Personally I'd be pretty annoyed if my threads had work to do, and there were idle cores on my machine because the OS wasn't giving them high CPU usage. So I don't really see that there's any a problem here [Edit: turns out your busy looping is a problem, but in principle there's nothing wrong with high CPU usage].

The OS/scheduler pretty much doesn't predict the amount of work a thread will do. A thread is (to over-simplify) in one of three states:

  1. blocked waiting for something (sleep, a mutex, I/O, etc)
  2. runnable, but not currently running because other things are
  3. running.

The scheduler will select as many things to run as it has cores (or hyperthreads, whatever), and run each one either until it blocks or until an arbitrary period of time called a "timeslice" expires. Then it will schedule something else if it can.

So, if a thread spends most of its time in computation rather than blocking, and if there's a core free, then it will occupy a lot of CPU time.

There's a lot of detail in how the scheduler chooses what to run, based on things like priority. But the basic idea is that a thread with a lot to do doesn't need to be predicted as compute-heavy, it will just always be available whenever something needs scheduling, and hence will tend to get scheduled.

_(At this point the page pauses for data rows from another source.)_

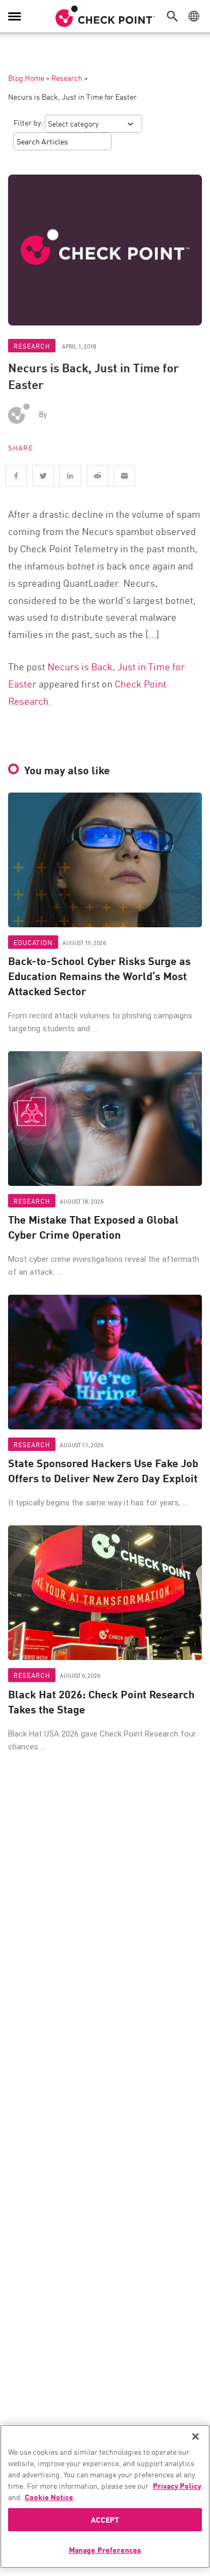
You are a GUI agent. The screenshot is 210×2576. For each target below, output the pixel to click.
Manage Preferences (105, 2549)
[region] (105, 2496)
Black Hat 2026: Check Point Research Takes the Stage (101, 1701)
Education (33, 942)
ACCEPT (105, 2519)
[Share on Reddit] (97, 476)
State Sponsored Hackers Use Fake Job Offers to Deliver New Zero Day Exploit (103, 1470)
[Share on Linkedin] (70, 476)
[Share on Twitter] (43, 476)
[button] (175, 16)
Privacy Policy (177, 2485)
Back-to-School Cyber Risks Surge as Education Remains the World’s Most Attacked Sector (99, 975)
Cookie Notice (49, 2496)
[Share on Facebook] (16, 476)
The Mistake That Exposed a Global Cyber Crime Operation (93, 1227)
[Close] (195, 2436)
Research (66, 77)
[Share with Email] (124, 476)
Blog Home (26, 77)
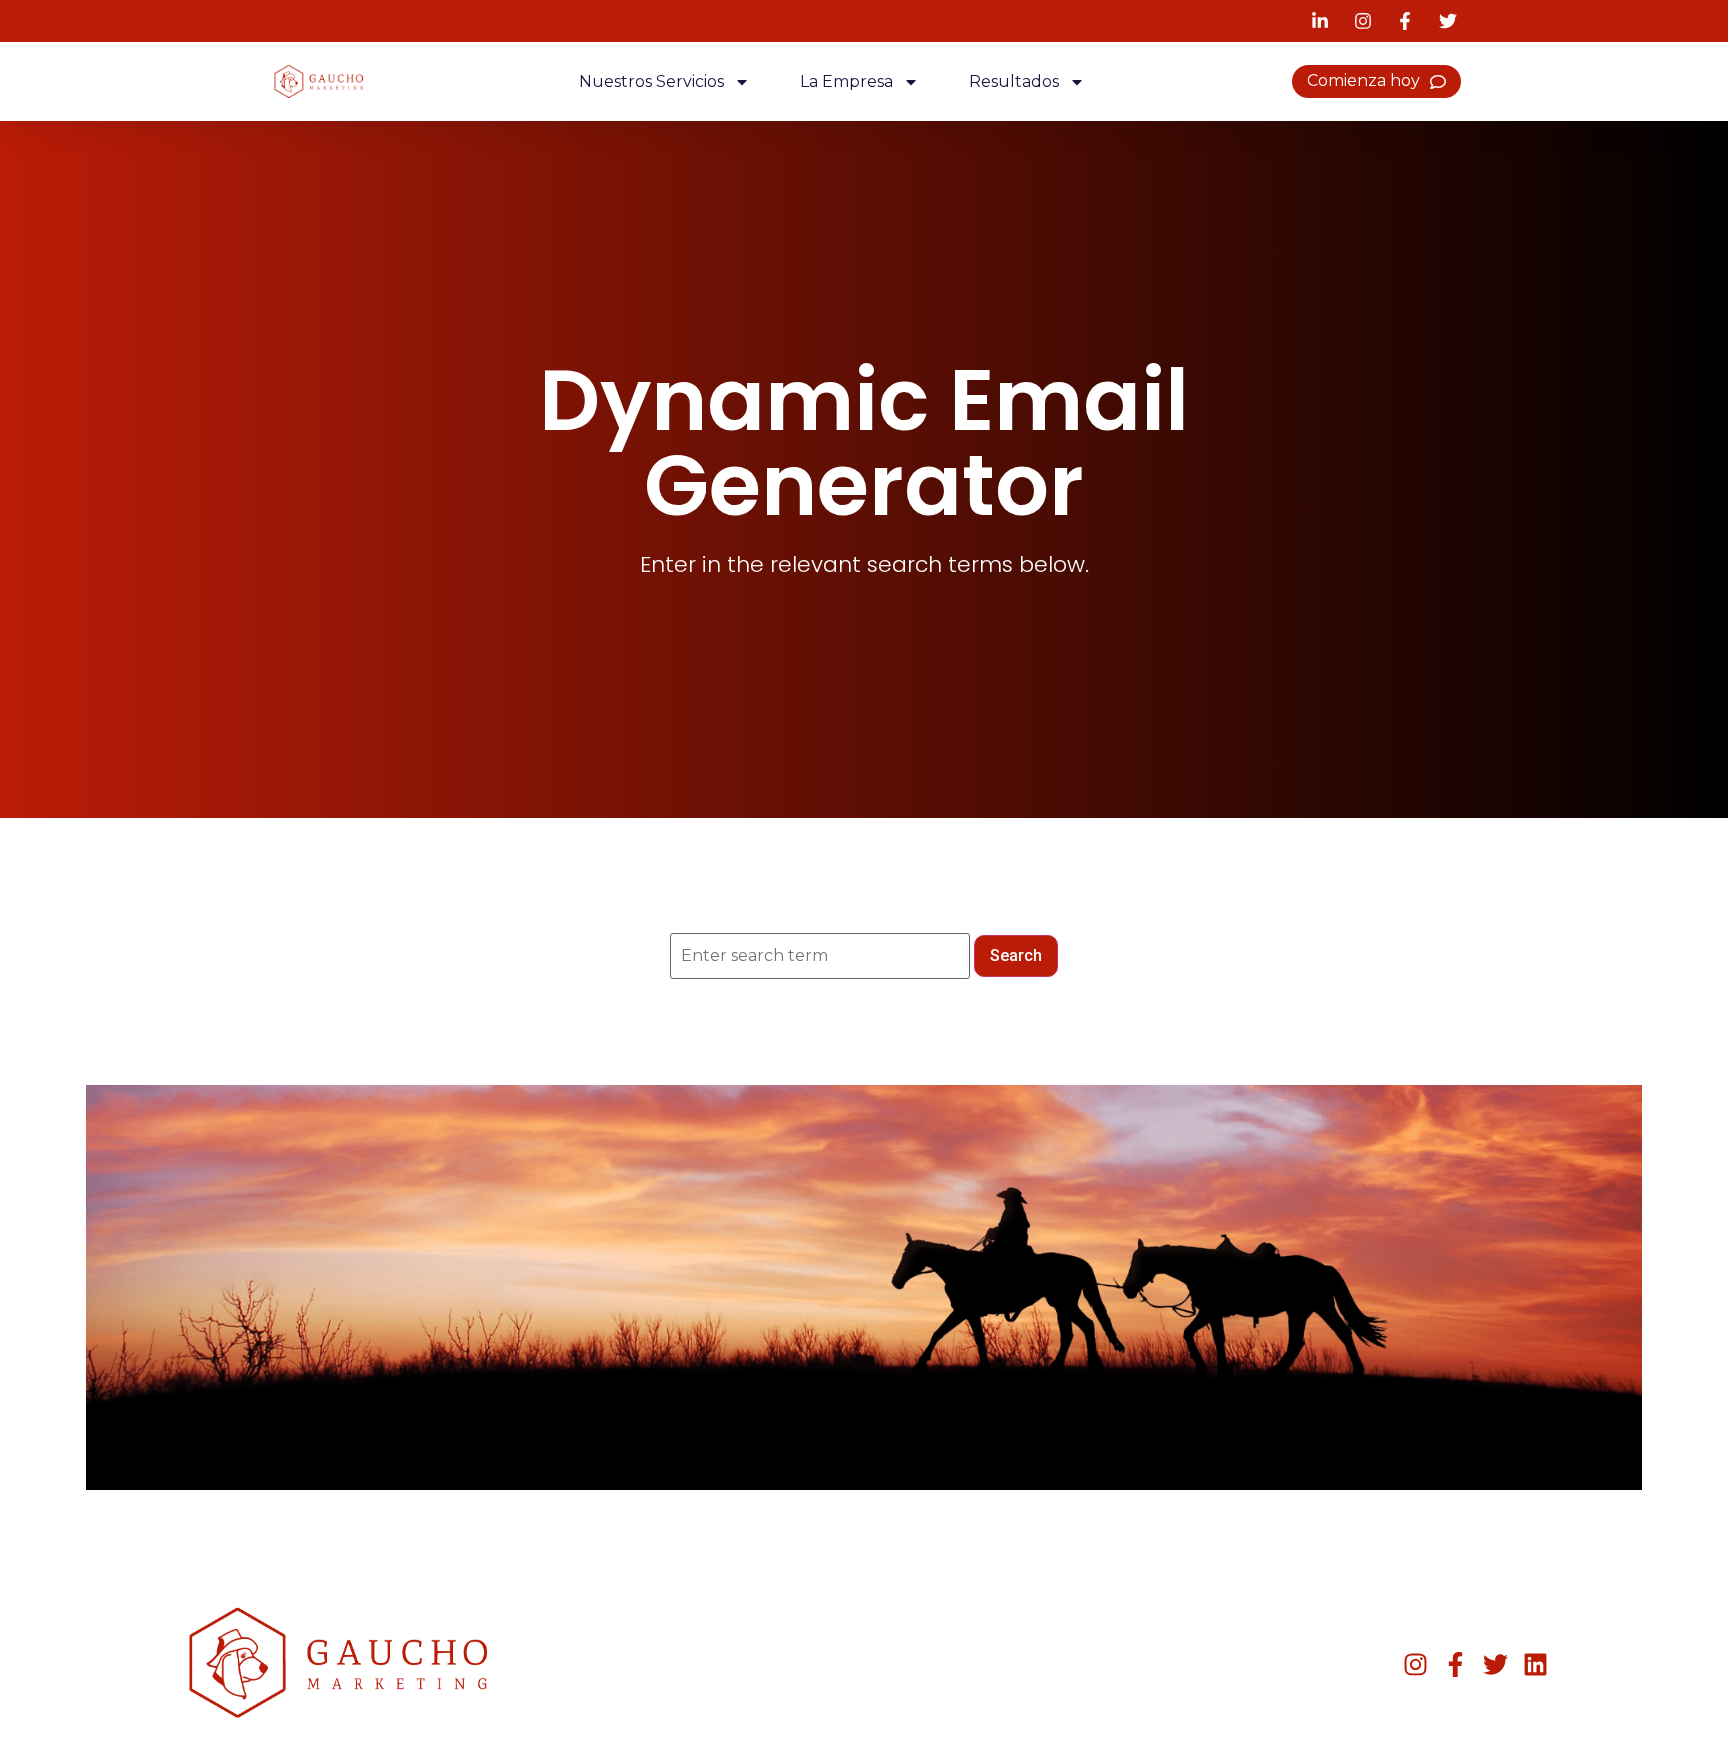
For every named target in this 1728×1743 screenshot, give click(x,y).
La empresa (846, 81)
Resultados (1014, 81)
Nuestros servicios (651, 81)
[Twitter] (1495, 1664)
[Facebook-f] (1455, 1664)
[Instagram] (1415, 1664)
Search (1016, 955)
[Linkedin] (1535, 1664)
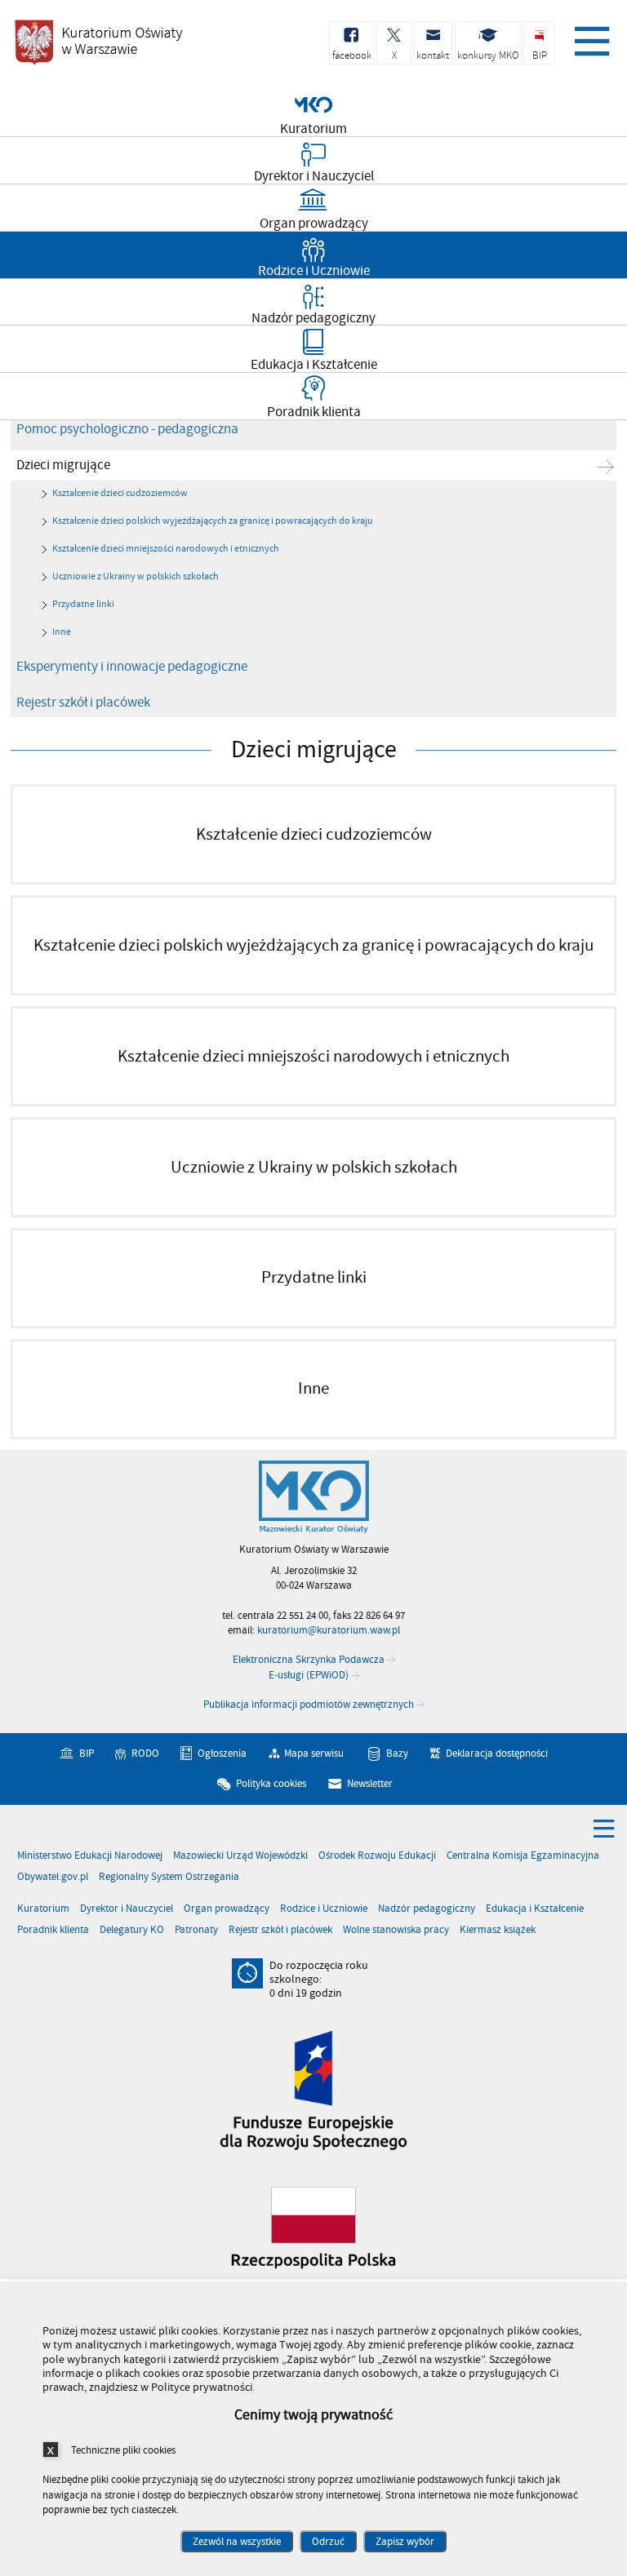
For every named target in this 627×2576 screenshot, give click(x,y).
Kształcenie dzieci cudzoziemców (120, 493)
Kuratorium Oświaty (98, 42)
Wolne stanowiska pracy (396, 1930)
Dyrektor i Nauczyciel (126, 1909)
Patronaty (196, 1930)
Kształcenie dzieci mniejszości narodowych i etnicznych (165, 549)
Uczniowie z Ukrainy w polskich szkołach (135, 576)
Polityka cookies (271, 1783)
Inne (61, 632)
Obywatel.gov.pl (52, 1877)
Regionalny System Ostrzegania (169, 1877)
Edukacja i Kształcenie (535, 1909)
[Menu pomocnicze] (604, 1828)
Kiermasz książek (498, 1930)
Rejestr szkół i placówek (83, 703)
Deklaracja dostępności (497, 1753)
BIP (86, 1753)
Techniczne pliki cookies (123, 2450)
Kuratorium (43, 1909)
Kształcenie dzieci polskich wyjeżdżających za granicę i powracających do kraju (212, 521)
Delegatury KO (132, 1930)
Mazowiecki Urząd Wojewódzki (240, 1856)
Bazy (397, 1753)
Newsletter (370, 1783)
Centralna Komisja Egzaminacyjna (523, 1856)
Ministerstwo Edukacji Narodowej (89, 1856)
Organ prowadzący (226, 1909)
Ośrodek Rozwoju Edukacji (377, 1856)
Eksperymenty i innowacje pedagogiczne (131, 667)
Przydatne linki (83, 604)
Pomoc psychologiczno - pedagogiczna (127, 429)
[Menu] (589, 36)
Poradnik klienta (53, 1930)
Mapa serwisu (314, 1753)
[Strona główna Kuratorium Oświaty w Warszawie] (314, 1497)
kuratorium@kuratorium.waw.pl (328, 1630)
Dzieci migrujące (63, 465)
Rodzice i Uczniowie (323, 1909)
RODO (145, 1753)
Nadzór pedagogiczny (426, 1909)
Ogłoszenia (222, 1753)
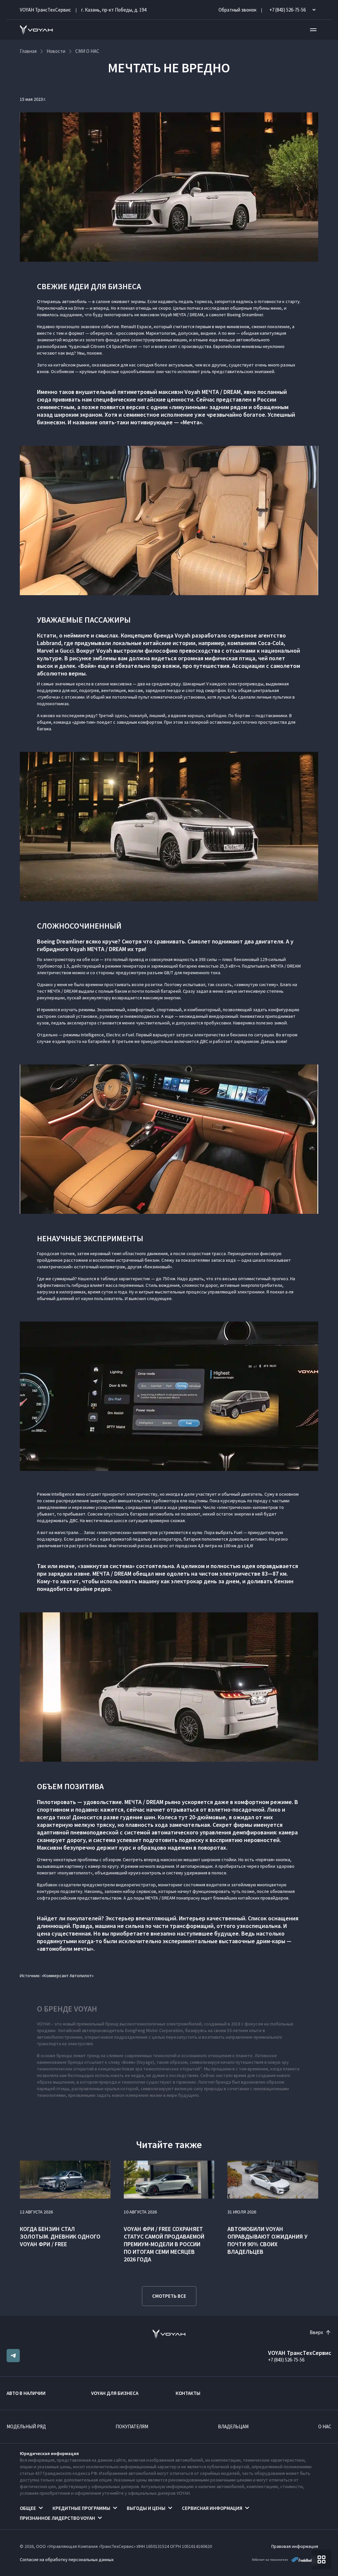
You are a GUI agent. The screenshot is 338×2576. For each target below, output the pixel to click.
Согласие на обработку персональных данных (67, 2559)
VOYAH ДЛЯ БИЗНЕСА (114, 2393)
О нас (324, 2426)
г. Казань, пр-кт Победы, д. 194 (113, 10)
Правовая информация (294, 2546)
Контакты (188, 2393)
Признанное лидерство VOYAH (57, 2518)
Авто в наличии (26, 2393)
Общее (28, 2508)
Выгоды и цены (146, 2508)
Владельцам (233, 2426)
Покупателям (132, 2426)
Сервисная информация (212, 2508)
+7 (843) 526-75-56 (286, 2360)
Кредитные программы (81, 2508)
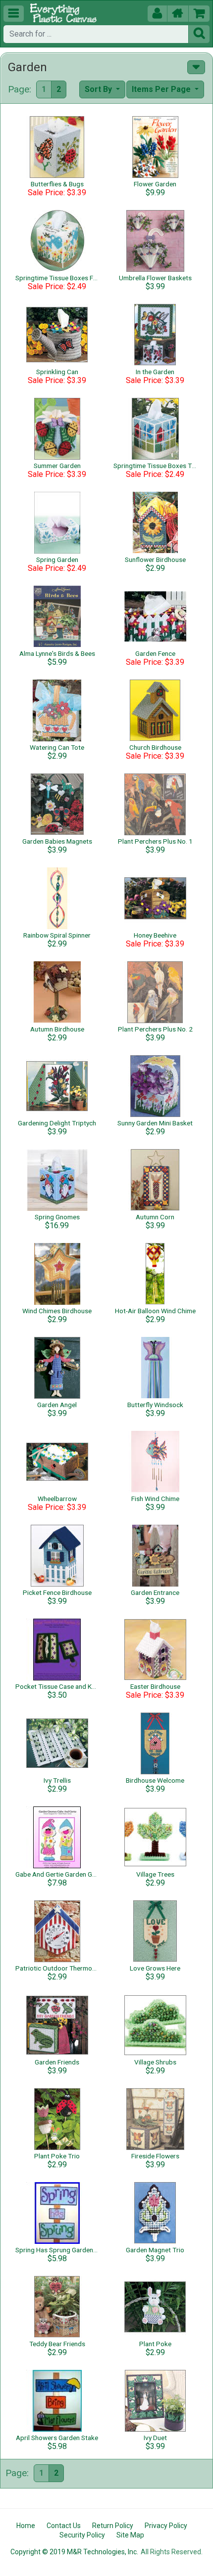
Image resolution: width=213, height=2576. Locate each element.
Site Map (130, 2535)
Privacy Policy (166, 2526)
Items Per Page (162, 89)
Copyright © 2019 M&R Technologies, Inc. (74, 2552)
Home (25, 2526)
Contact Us (64, 2526)
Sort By (99, 89)
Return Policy (112, 2526)
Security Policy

For your example loop, your code doesn't actually do anything, so you'd need to check how it has been optimized before judging whether 5-7% CPU makes sense. Ideally, on a two-core machine a processing-heavy thread should occupy 50% CPU. On a 4 core machine, 25%. So unless you have at least 16 cores then your result is at first sight anomalous (and if you had 16 cores, then one thread occupying 35% would be even more anomalous!). In a standard desktop OS most cores are idle most of the time, so the higher the proportion of CPU that your actual programs occupy when they run, the better.

On my machine I frequently hit one core's worth of CPU use when I run code that is mostly parsing text.

if exactly one thread enqueue items to queue, then is it safe if exactly one thread deque items from it?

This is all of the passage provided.